It's not something that will ever be heritable; just like the occasional split or double leaf and trap leaves replacing flower parts, it's a random somatic mutation, not a genetic anomaly. You certainly could try to just pop off the one bud and try to make it sprout, but your chances of success would be very low (not enough plant material, the bud would probably just die) and it would be more beneficial to either cut the whole stalk or get seeds.
Also, from what I can see in the photos, your plant is D. tracyi, not filiformis.
 
It's not something that will ever be heritable; just like the occasional split or double leaf and trap leaves replacing flower parts, it's a random somatic mutation, not a genetic anomaly.

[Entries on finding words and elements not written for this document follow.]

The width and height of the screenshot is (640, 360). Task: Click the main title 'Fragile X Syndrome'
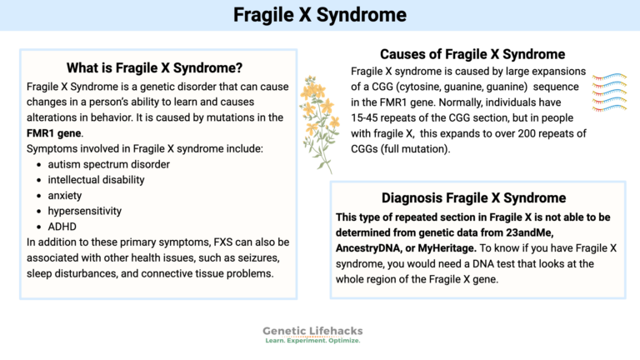320,15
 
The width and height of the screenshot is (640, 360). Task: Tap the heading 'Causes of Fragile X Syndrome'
472,55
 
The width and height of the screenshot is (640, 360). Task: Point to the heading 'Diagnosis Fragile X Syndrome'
474,198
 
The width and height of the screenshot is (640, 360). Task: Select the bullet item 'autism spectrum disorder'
109,164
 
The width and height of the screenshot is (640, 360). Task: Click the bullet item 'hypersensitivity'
85,211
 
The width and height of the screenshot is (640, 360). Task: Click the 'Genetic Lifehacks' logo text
313,331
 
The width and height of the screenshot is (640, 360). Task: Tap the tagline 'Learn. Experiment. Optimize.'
313,342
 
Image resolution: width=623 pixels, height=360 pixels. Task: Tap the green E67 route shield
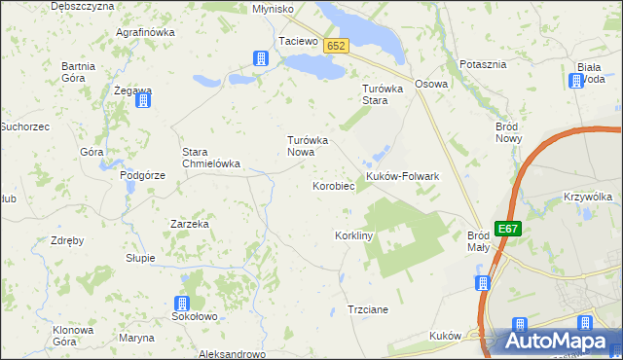pyautogui.click(x=507, y=229)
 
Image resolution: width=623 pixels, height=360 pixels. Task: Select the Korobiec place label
pyautogui.click(x=332, y=185)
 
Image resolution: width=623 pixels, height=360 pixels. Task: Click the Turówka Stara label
pyautogui.click(x=376, y=94)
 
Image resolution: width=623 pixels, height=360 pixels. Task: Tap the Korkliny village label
pyautogui.click(x=354, y=236)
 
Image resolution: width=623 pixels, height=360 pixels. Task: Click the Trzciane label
pyautogui.click(x=368, y=309)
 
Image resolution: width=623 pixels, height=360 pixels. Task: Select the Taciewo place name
pyautogui.click(x=299, y=42)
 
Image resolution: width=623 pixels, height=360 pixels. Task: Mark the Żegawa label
pyautogui.click(x=132, y=90)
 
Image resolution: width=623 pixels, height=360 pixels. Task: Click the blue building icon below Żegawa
pyautogui.click(x=143, y=100)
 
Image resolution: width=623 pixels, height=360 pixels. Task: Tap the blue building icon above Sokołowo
pyautogui.click(x=182, y=304)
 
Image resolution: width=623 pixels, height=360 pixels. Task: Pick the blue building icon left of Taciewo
pyautogui.click(x=260, y=58)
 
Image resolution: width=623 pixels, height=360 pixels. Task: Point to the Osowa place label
pyautogui.click(x=431, y=84)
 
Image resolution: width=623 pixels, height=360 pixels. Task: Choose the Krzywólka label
pyautogui.click(x=588, y=197)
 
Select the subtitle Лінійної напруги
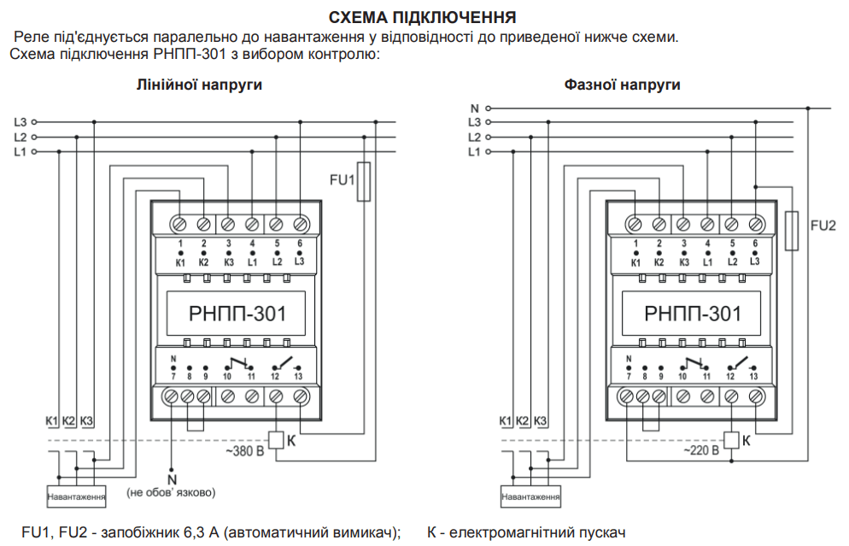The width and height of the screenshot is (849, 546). tap(199, 85)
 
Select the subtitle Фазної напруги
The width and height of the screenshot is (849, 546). tap(622, 85)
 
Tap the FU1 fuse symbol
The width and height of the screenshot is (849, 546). tap(364, 181)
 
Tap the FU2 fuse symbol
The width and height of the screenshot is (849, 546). tap(792, 231)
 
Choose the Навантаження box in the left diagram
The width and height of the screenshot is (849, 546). tap(77, 496)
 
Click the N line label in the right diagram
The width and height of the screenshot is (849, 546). tap(475, 108)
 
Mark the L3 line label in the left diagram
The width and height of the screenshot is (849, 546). tap(20, 122)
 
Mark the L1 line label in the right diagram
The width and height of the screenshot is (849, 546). tap(475, 151)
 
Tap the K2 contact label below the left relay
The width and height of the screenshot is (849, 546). tap(68, 421)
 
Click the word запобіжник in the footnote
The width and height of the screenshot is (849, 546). tap(138, 532)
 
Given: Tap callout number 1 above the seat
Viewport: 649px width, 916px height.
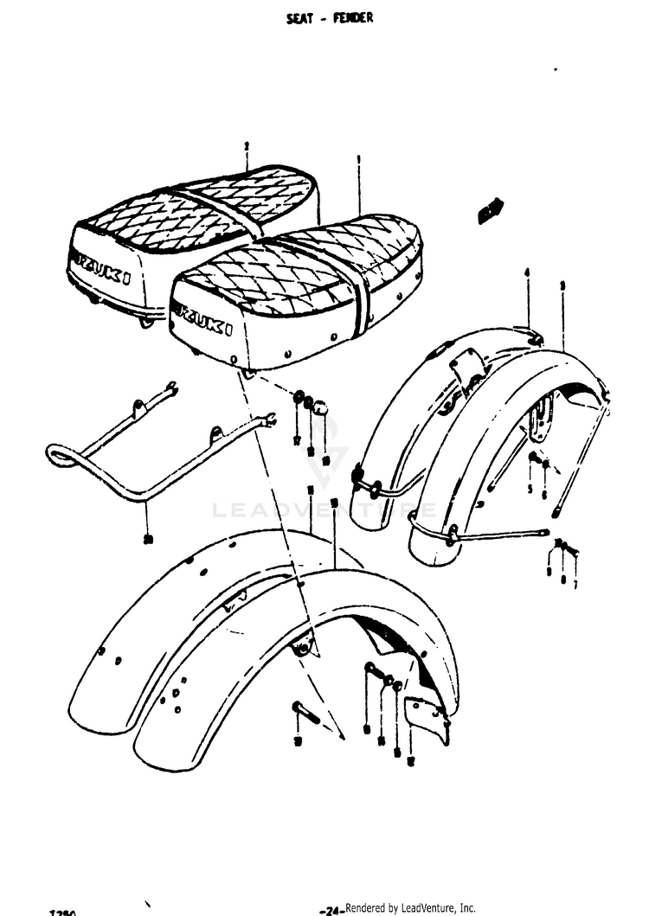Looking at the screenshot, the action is [358, 160].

You certainly could try to just pop off the one bud and try to make it sprout, but your chances of success would be very low (not enough plant material, the bud would probably just die) and it would be more beneficial to either cut the whole stalk or get seeds.
Also, from what I can see in the photos, your plant is D. tracyi, not filiformis.
Ok, thanks for the info, that makes sense. I figured a seed pod would probably be too small anyway.
What makes you say this is D tracyi? It doesn't particularly matter to me, other than winter care, but I believe the clone is supposed to come from North Carolina, and I thought tracyi only grows in Florida. Maybe it was mislabeled or a mistake ???
Edit: Drosera tracyi is a gulf coast endemic, so not just florida, but definitely not North Carolina either.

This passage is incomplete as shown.